We are noticing an issue with the device booting properly only on some of our carrier boards - we have high confidence that the SoM module itself is OK, as it will boot normally when placed in a different carrier board. We have also swapped the MicroSD Flash card used to store our kernel to verify the kernel image integrity as well. So, it seems very likely that something on our carrier board is causing the SoM module to fail boot.
We have probed the power rails supplying the SoM board, as well as the 3.3V and 1.2VCore rails on the SoM and these appear OK. The POWER GOOD LED (D4) is also lit on functional and non-functional setups.
However, we notice that in a working setup the DONE LED will switch on once the system has properly booted.
In our non-functional setup, the DONE LED (D1) will slowly float to ON over a period of 2-3 seconds...the voltage drop over this LED is 1.9V when ON. This seems like the SoM is attempting to boot and gives up / goes to a failed boot state.
Probing via the UART terminal, it seems that the terminal stops printing at the kernel load from MicroSD Flash - we don't see a terminal interrupt in U-Boot.
We did notice that removing the other I2C devices on the I2C0 line via depopulating the level translator fixed this issue, so it seems that something is interrupting the I2C0 access for the two I2C devices on the SoM (RAM and PMIC).

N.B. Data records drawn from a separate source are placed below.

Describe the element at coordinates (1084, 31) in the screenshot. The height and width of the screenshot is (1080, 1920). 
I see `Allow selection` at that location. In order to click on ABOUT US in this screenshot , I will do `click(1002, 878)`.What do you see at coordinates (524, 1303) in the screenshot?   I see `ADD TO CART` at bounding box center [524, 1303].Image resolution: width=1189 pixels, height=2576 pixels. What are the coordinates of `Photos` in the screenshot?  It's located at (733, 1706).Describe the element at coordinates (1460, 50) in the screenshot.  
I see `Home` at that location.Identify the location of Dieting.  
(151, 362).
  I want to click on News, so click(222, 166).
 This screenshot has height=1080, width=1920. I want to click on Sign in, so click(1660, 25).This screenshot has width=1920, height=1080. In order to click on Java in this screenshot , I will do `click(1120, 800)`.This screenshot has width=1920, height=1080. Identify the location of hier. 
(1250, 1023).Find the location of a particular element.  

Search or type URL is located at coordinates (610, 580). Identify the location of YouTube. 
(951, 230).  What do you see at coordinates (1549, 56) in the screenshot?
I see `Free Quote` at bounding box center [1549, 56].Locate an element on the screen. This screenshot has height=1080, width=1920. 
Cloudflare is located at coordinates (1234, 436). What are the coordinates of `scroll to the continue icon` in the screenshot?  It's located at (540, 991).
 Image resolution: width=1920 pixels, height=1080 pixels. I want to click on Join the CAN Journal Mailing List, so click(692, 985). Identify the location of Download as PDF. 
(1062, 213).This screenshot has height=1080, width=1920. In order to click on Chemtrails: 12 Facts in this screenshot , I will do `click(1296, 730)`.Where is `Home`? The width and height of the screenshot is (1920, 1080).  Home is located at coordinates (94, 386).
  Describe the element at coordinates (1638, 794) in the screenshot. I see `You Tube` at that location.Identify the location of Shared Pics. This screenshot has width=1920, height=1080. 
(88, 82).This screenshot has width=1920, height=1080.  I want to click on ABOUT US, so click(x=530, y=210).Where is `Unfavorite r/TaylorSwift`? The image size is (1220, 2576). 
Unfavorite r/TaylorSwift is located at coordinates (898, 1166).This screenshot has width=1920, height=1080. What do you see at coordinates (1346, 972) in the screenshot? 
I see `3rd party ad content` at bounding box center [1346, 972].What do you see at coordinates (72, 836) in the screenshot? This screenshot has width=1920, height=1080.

Question: is there a way to modify the boot process to not allow these external I2C devices to interfere with the SoM I2C devices? Apologies if this is a naive question...we are trying to avoid board modifications.
Thanks!
JC
Replies (1)
RE: MityDSP-L138F Boot issue, I2C0 - Added by Michael Williamson over 1 year ago
Hi JC,
The low level boot software (first stage, user boot loader, UBL) reads the EEPROM on the I2C0 bus to determine the model number, which includes information needed for initializing the DDR (e.g., the size of the DDR is needed, etc.). If the UBL is not able to determine the DDR configuration, it may not properly initialize the DDR, and so you're going to have a lot of problems running anything with the processor...
In addition, the PMIC is accessed by the kernel in order to support adjusting the core voltage level when clocking the ARM processor above 300 MHz. You can potentially work around that by limiting the max CPU frequency supported by the kernel.
If you can, I would recommend moving your I2C devices to a different bus (or even to spare FPGA pins and using a soft I2C core in the FPGA) if they are interfering with access to the I2C0 devices on the SOM.
If you don't have address conflicts (see the datasheet, the I2C0 reserved addresses should be outlined there), perhaps you need to adjust your pullup resistors on the level translator or choose a different translator device. We have had some headaches with level translators locking up the bus if not designed properly (is it a true buffer translator, or a FET based translator?).